Feist Previews Upcoming Solo And Broken Social Scene Albums In New Interview
Feist is releasing her new album, Pleasure, in a couple of weeks. So far, we’ve heard the title track and “Century” from it, and now the musician is starting to open up in interviews about the album and her contributions to the upcoming Broken Social Scene album.
In a new New York Times interview, Leslie Feist talks about her move to Los Angeles and how there was a chance she might not make another album — “I was completely open to the idea that I might focus on something else for a while,” she says — but that these songs came to her in that period of uncertainty. It was recorded (mostly) live three times in three different locations with longtime collaborators and co-producers Mocky and Renaud Letang.
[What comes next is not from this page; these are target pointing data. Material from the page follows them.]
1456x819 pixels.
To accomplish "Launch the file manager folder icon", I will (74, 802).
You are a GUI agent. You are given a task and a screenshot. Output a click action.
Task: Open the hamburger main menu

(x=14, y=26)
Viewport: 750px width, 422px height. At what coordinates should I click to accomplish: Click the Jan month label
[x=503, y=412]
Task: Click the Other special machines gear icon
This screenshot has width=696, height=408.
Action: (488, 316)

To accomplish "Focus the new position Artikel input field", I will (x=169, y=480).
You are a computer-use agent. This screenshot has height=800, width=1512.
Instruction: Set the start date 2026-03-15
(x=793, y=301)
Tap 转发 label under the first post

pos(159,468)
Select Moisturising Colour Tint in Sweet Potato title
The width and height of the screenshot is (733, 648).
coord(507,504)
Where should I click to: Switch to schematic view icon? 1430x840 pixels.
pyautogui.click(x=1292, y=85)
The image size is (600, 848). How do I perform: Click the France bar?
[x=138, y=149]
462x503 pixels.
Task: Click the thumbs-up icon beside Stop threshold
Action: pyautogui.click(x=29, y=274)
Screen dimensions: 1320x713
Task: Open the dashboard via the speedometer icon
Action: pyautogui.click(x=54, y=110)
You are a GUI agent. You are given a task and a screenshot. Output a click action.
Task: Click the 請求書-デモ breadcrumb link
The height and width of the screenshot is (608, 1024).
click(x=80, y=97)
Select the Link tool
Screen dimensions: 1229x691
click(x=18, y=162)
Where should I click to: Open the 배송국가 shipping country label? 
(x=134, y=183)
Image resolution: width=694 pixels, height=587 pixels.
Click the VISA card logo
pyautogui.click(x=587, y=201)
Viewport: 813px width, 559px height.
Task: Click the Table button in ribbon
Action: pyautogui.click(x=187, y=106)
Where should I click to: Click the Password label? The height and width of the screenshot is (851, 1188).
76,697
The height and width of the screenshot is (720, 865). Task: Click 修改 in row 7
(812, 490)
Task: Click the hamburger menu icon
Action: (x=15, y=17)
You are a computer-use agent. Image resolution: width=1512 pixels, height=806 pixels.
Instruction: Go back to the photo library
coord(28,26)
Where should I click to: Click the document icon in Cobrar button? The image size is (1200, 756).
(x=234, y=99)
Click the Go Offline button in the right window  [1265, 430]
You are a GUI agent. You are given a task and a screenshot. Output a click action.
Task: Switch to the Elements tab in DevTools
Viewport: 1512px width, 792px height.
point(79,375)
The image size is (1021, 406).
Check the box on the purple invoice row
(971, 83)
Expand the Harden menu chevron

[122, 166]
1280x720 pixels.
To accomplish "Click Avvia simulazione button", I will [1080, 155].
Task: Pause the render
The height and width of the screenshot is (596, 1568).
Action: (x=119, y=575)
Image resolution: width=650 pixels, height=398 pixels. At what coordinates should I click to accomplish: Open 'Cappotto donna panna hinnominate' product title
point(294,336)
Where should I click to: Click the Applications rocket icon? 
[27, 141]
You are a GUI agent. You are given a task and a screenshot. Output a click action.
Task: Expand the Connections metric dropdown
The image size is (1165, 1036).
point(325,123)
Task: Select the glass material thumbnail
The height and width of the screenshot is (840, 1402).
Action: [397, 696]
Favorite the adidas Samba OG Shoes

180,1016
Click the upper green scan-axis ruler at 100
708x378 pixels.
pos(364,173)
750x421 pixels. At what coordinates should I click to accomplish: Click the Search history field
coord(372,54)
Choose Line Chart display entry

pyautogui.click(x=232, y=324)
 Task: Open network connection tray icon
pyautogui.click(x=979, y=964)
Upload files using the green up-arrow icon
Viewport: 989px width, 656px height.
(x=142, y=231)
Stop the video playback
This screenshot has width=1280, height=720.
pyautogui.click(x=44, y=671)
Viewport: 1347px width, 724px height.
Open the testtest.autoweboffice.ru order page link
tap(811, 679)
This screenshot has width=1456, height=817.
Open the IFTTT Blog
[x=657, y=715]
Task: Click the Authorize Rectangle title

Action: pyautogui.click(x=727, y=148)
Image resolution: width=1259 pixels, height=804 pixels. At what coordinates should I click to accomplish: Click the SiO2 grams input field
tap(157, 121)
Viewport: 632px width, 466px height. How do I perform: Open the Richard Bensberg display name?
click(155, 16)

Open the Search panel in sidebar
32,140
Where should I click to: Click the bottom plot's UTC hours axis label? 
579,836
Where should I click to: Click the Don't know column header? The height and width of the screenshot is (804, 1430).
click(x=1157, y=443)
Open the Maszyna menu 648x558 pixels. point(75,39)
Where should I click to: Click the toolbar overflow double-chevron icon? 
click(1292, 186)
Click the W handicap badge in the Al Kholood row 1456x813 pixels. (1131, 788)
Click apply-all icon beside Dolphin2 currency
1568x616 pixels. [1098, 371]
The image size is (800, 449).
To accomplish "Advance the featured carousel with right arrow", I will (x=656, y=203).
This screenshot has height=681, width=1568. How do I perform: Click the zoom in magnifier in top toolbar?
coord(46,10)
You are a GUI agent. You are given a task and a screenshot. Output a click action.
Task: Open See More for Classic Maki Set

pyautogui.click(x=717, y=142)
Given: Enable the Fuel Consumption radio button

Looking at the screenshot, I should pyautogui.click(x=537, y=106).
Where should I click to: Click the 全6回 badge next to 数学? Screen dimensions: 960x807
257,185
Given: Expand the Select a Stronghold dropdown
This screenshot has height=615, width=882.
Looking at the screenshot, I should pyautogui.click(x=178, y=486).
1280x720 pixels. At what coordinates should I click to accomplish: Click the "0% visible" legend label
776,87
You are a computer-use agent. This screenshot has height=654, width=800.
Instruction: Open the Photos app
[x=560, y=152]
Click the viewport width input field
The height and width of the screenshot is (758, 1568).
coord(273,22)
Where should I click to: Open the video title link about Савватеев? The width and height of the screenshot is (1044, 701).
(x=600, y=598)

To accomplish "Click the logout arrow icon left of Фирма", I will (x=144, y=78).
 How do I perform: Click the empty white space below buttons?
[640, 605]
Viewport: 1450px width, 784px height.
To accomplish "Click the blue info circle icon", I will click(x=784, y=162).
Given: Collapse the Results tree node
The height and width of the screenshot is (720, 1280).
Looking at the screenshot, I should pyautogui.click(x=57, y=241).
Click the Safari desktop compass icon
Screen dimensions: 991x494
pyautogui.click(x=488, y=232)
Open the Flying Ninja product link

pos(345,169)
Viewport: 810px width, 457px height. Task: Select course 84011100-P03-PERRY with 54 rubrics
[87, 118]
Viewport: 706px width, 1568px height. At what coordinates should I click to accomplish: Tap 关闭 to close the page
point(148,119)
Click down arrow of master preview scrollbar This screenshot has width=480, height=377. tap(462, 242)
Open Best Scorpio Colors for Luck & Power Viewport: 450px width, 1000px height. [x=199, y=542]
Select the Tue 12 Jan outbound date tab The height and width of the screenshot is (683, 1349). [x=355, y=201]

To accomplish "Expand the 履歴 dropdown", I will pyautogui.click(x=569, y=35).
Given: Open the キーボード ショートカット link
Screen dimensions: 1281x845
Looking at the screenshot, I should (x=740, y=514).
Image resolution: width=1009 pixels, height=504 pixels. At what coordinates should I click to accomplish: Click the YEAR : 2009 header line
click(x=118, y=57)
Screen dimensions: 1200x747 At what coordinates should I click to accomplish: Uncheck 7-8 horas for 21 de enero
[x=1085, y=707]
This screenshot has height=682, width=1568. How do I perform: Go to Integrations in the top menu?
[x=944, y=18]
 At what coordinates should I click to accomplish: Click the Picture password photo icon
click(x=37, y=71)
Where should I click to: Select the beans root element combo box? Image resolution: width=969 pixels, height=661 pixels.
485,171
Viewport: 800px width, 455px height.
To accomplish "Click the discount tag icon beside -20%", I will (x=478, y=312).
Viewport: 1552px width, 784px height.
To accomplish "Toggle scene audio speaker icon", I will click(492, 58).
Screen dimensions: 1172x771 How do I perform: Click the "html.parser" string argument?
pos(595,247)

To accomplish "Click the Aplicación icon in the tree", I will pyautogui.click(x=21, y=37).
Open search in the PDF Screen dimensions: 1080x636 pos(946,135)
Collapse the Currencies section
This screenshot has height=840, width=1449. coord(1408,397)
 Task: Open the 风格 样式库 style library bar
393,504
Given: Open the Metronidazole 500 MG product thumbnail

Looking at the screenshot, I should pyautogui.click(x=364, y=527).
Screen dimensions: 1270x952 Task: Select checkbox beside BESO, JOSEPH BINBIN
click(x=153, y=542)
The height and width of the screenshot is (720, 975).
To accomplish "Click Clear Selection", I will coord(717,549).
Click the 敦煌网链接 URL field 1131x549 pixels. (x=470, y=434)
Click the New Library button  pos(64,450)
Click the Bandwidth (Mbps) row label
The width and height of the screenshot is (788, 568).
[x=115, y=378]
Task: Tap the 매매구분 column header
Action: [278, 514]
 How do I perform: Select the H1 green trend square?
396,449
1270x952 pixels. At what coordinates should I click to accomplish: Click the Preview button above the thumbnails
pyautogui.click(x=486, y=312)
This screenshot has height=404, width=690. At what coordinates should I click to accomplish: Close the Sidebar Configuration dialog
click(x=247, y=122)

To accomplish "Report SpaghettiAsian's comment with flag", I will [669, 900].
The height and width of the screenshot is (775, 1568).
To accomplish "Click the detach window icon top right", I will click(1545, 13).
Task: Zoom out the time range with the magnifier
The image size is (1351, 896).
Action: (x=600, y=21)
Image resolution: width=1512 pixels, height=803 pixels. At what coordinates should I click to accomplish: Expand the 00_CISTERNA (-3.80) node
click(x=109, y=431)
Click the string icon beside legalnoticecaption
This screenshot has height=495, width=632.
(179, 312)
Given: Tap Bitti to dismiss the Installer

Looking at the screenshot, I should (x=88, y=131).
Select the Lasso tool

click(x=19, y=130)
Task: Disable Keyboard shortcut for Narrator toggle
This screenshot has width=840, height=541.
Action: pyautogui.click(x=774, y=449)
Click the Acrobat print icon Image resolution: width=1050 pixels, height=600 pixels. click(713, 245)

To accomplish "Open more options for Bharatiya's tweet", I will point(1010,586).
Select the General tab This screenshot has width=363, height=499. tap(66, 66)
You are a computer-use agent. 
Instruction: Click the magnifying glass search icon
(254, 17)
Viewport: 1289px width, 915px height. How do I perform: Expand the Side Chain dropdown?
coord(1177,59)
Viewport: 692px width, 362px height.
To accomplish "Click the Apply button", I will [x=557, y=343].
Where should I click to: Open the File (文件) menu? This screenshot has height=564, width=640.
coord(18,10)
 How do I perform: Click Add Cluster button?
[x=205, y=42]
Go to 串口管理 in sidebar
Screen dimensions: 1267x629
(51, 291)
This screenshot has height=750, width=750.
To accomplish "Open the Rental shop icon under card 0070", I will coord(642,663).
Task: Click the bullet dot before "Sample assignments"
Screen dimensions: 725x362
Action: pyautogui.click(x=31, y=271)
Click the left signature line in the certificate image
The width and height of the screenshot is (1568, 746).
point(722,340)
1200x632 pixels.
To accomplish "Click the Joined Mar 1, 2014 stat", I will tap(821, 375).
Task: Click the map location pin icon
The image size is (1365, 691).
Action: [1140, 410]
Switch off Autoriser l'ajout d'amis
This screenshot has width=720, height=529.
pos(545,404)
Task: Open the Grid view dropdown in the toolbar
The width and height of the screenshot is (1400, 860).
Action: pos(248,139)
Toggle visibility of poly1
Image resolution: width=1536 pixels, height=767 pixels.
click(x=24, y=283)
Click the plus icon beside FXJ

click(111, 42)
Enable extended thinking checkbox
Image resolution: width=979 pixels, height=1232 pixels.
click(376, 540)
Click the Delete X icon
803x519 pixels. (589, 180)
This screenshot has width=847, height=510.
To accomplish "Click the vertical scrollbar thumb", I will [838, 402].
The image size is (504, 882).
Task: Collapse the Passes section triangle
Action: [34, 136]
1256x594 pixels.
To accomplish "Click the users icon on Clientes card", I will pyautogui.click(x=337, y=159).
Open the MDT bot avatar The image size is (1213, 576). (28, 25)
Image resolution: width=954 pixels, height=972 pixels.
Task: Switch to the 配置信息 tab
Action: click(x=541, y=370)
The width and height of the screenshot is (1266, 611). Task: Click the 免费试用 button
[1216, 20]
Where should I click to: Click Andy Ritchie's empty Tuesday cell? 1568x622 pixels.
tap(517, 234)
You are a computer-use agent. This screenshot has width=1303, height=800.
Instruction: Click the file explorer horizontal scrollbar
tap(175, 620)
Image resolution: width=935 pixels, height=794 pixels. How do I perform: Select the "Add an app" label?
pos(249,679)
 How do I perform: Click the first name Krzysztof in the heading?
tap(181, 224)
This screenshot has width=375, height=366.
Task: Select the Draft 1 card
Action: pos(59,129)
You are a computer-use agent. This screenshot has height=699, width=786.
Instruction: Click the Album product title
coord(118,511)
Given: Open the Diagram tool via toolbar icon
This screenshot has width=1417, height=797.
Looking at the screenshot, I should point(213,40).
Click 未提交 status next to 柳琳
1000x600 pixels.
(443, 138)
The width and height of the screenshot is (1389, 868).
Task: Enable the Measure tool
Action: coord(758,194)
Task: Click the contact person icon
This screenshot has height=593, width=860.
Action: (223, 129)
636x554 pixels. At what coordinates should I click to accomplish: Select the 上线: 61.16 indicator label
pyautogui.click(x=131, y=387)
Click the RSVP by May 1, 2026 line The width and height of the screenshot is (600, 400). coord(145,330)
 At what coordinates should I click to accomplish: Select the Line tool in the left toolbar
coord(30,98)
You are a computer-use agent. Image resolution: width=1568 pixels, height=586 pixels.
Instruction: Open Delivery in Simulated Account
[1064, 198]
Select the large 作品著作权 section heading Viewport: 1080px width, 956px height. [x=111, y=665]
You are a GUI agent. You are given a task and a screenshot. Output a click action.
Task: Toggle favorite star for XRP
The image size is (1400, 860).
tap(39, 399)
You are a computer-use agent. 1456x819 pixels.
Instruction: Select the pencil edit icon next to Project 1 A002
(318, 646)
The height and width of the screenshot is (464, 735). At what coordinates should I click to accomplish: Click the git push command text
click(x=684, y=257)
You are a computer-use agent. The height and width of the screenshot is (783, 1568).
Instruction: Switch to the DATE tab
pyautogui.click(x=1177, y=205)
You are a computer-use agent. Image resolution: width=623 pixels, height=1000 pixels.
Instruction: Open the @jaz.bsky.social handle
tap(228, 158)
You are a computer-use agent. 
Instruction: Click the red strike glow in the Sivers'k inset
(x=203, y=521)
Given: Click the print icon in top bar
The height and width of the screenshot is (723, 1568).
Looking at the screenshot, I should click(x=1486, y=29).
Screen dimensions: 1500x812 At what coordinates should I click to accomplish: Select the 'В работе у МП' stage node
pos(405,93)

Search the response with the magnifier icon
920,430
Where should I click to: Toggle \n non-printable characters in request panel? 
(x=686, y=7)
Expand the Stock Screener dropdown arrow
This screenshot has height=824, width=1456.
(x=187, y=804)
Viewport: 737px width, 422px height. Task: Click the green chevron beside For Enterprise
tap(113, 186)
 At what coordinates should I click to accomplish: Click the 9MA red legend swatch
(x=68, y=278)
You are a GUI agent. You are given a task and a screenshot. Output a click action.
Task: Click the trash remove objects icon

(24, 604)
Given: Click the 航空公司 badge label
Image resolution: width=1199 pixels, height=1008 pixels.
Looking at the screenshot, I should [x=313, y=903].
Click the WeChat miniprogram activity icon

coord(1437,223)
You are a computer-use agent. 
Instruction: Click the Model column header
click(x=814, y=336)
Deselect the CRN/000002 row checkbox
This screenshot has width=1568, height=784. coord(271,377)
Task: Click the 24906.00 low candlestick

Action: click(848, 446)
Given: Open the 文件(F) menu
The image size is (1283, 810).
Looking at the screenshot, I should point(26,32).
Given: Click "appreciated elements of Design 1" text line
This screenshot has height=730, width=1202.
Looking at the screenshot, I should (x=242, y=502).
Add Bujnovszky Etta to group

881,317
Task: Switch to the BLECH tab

“I felt like a lot of expectations had grown up around me that had not much to do with me,” she says of the weight of “1234” and The Reminder’s subsequent success. “My goal was to just very carefully descend the ladder with dignity, and go back to the altitude that I can breathe at.”
She also talked about her contributions to the new Broken Social Scene album which, as we already know, is due out in the summer. The New York Times reports that she “wrote one song for the album and contributed to about six others.” Feist says:
My only caveat going in was I want to actually contribute — I can’t commit if I’m just singing oohs and aahs. I don’t even know if I was a part of the last couple of records — I can’t actually remember. Certainly I didn’t bring myself to the table like I just did for this song.
Pleasure is out 4/28 via Interscope.